We Prefer Slack (and Microsoft Teams) Over Email
The most used communication tool in engineering is Slack. All teams use it for everyday communication, daily syncs, questions about current tasks and to agree when will they go to the lunch together. Slack is also used when a team needs support from a different team. All incidents are also reported on Slack and they are visible to every engineer. Every team can create as many channels as they want, and it is easy to find channels from different teams and share information. Communication is fast and effective. Notifications can be configured easily and engineers are not spammed with irrelevant informations.
Besides Slack, we also use Microsoft Teams, mostly for meetings and for communication with non-engineers in Infobip. Meetings are synced with Microsoft Outlook and it is easy to schedule a call, invite any Infobip employee, record the meeting and share it with others.
Most engineers prefer Slack over Teams due to better user experience, and Teams is missing pretty useful feature - threads for channels. It greatly improves readability, because people who are interested in topic can read messages, and others can just skip it.
Some information is still shared via email, but our engineers don't prefer it because communication is slow and usually too many people who should not be included - are included (cc). Email is mostly used to share company news, changes in organisation and some bigger initiatives that affect most of engineering teams. Engineers depending on their OS use Microsoft Outlook/Office 365 to check emails and also to schedule meetings. All meetings are listed for each person and it is easy to see which time slot is available for all requested members.
Jira For Task And Confluence For Documentation
All tasks and technical initiatives are kept in Atlassian Jira. Every Requirement Area (RA) owns a few Jira projects, where relevant tasks are linked. Some teams request Jira tasks to provide support, but all urgent questions are usually discussed on Slack. It‘s a pretty powerful tool and it is very useful to us, even if it seems a little complicated at the beginning. All progress is tracked and analysed in a single tool. It also has an API and some teams are using it to automate specific things, such as sudo access tracking.

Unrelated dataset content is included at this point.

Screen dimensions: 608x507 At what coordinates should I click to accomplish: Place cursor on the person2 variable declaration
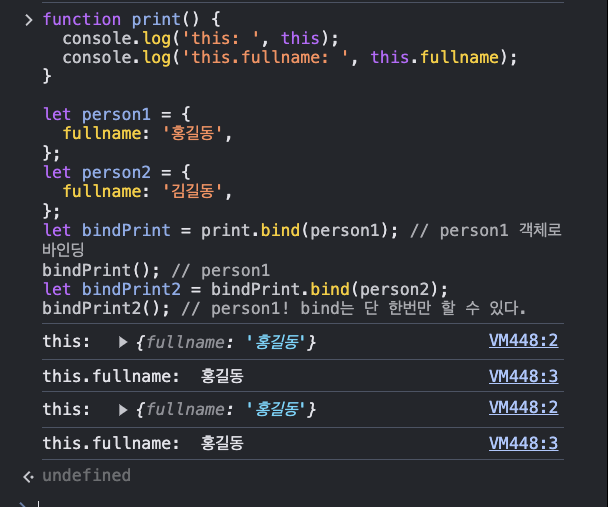[116, 172]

Technical documentation, meeting notes, tutorials, how-to articles and blog posts is shared on Atlassian Confluence. It‘s a pretty simple tool so that everyone can write good looking documentation and share it to the entire company with a single click. The only thing that we don't like is the search option. Sometimes it is hard to find some older articles, even if you type exact keyword that are used . We have also enabled the "karma" feature, which is basically like reputation points. The more you contribute to Confluence (write articles, receive likes and comments), the more karma you get. There are daily/weekly/monthly/yearly karma rankings, so that is another motivation for employees to write more documentation and useful articles.
Facebook Workplace For Casual Content
Recently we started to use Facebook's Workplace. It is like company's Facebook where some official and lot of unofficial information is shared; like local office news, learning and development suggestions, conference opinions, jokes, etc. But why we need another tool like this, when we have all the others? Because we don't want to spam employees on other channels with not-so-important news and casual content. They are actively monitoring Slack, Jira and similar tools. We use Workplace when we want to take a break from work and read other company information.